CLAP advisor Joseph “Boyet” Ongkiko highlighted the success of one CLAP member group in Cotabato, Mindanao, southern Philippines, which formed a cooperative of motorcycle taxi drivers to provide livelihoods for people affected by leprosy. “At first, the community was reluctant to patronise the drivers,” Ongkiko told the conference attendees. “Now, they have been accepted so well, that the cooperative even has non-Hansenite members.”
Other livelihood activities pursued by the member groups of CLAP—the coalition represents a total of 19 local organisations across the Philippines—include production and marketing of various household products, clothing, and small-scale farming.
Financial sustainability challenge
While CLAP’s initiatives are steadily gaining traction among people affected by leprosy and local communities alike, the organisation is concerned about its prospects for sustainability.
“That is our biggest challenge right now,” Onde said. “At the moment, our financial support is really only coming from the Sasakawa [Memorial Health] Foundation (SMHF), and we would like to better secure our future.” SMHF, along with its parent body the Nippon Foundation (TNF) are co-sponsors of the assembly along with the Philippine government-run Culion Sanitarium and General Hospital (CSGH) and the Coalition of Leprosy Advocate of the Philippines (CLAP).

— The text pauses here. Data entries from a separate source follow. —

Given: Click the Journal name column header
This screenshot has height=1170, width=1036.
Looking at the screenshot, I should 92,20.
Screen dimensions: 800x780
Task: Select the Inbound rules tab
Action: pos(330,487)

Financial sustainability is a common worry for leprosy advocacy groups throughout the region, but in the Philippines, Onde explained, CLAP and other organisations face a unique challenge. In 2013, a large-scale conspiracy dubbed the “Pork Barrel” scam and involving the misappropriation of billions in legislators’ development funds was exposed. Funds intended for local projects were diverted to fabricated non-government organisations and then pocketed by the scam perpetrators, including a number of lawmakers.
“Since the Pork Barrel scam, it has become difficult for a lot of civil society groups, not only us, to attract donors,” Onde said. “So one of our important tasks is to try to share information about what we’re doing to convince potential financial supporters that we are a legitimate, sustainable organisation.”
One advantage for CLAP is its close connection to the government’s own leprosy control efforts. “We have a consultative role in the government’s National Leprosy Control Programme and the Leprosy Roadmap 2016-2022,” Onde said. “That does help give us some credibility, and of course, we strive to do good work to match that.”